By Chris Manganiello
The year 2021 was a big water year for Alabama, Florida and Georgia, and the so-called “water wars.” Georgia walked away with most of the spoils.
In January, the state of Georgia and the U.S. Army Corps of Engineers (Corps) finalized a perpetual contact for access to storage space in Lake Lanier.
In April, the U.S. Supreme Court issued a final opinion in the Florida v. Georgia legal case; Florida lost.
In August, a federal judge rejected a lawsuit claiming that the Corps did not follow proper procedures when preparing the Apalachicola-Chattahoochee-Flint (ACF) Water Control Manual.
And also in August, the Corps adopted a new water supply accounting policy that will undoubtedly be applied to Lake Lanier in the future.
- Limited water resources that will be further stressed by growing populations, expanding economies, extreme weather, and climate change.

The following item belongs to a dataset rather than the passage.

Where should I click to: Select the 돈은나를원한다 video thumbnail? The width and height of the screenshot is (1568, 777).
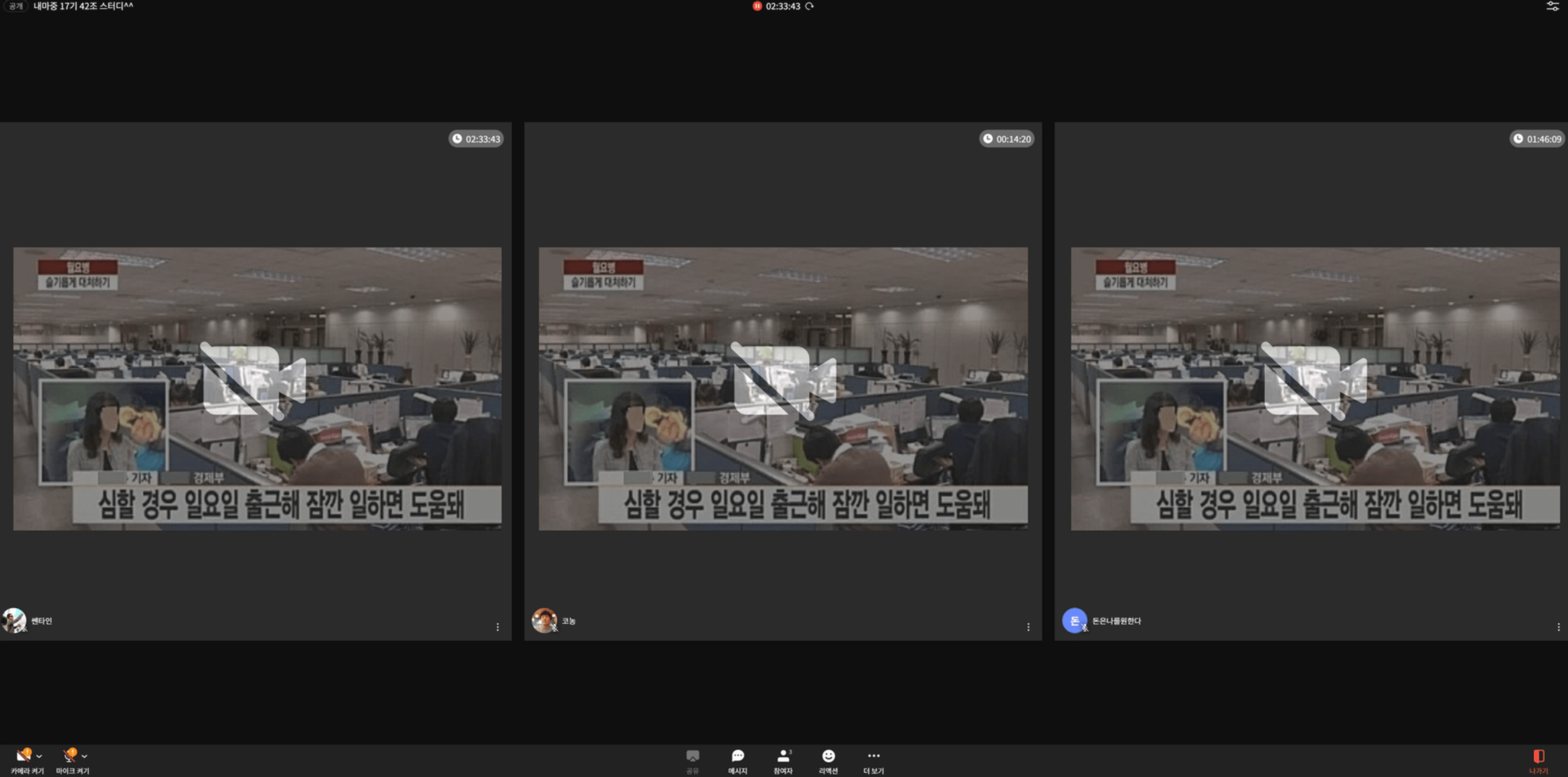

- Water in the Chattahoochee River basin for more than five million people – homeowners, businesses and communities of all sizes from Helen, Georgia, to Gordon, Alabama.
- About 800,000 acres of irrigated agriculture in Georgia’s portion of the Chattahoochee and Flint River basins, and a big slice of Georgia’s $13 billion farm gate value of all food and fiber commodities grown in-state.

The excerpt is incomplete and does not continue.